Spectrophotometers are fundamental analytical instruments widely used in biochemistry, molecular biology, and analytical chemistry. These devices enable the quantitative determination of biomolecule concentrations by measuring the absorbance of light passing through a sample solution. This measurement is based on the Beer–Lambert law, which establishes a linear relationship between absorbance and the concentration of a chemical species in solution.
Operating Principle
Spectrophotometers operate by generating polychromatic light using sources such as deuterium or tungsten lamps, typically covering a wavelength range from approximately 190 to 1100 nm. The light beam is separated into specific wavelengths using optical systems such as grating monochromators with bandwidths of about 1–5 nm or optical filters. The resulting monochromatic light passes through a sample contained in a quartz cuvette, commonly with a 1 cm optical pathlength.
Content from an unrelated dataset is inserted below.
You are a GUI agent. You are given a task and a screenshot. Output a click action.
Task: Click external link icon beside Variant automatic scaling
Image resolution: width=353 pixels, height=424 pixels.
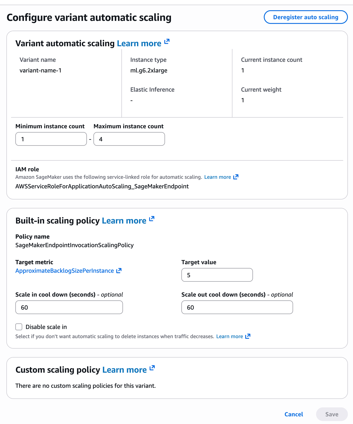click(x=167, y=42)

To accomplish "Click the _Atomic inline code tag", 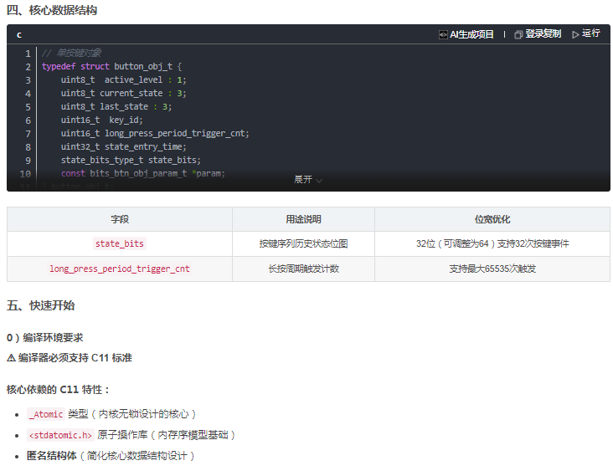I will click(x=46, y=414).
Detectors such as photomultiplier tubes (PMTs) or silicon photodiodes measure the intensity of the incident light (I₀) and the transmitted light (I) after interaction with the sample. The absorbance (A) is calculated according to the Beer–Lambert equation: A = log₁₀(I₀/I) = εcl, where ε represents the molar extinction coefficient (M⁻¹·cm⁻¹), c is the concentration of the analyte (M), and l is the optical pathlength (cm). Many modern instruments use double-beam configurations, allowing simultaneous measurement of sample and reference signals for improved baseline correction and measurement stability.
Biochemical Applications
Spectrophotometry plays a critical role in numerous biochemical and molecular biology applications. For example, nucleic acid quantification commonly relies on absorbance at 260 nm, where an optical density of 1.0 corresponds approximately to 33 µg/mL for single-stranded DNA. The purity of nucleic acid preparations is frequently evaluated using absorbance ratios, such as A₂₆₀/A₂₈₀ values greater than 1.8, indicating relatively pure DNA samples.
Protein concentration can be measured using colorimetric assays such as the Bradford assay (595 nm), typically detecting protein quantities in the range of 1–10 µg, or the bicinchoninic acid (BCA) assay (562 nm), which allows quantification over broader concentration ranges of approximately 20–2000 µg. Spectrophotometric measurements are also extensively used in enzyme kinetics studies, for example by monitoring the oxidation or reduction of NADH at 340 nm during dehydrogenase reactions. In cell biology, viability assays such as the MTT assay measure metabolic activity through the reduction of tetrazolium salts detected at approximately 570 nm. Additionally, absorbance ratios such as A₂₆₀/A₂₃₀ can help identify contaminants including guanidinium salts or organic compounds carried over during nucleic acid purification.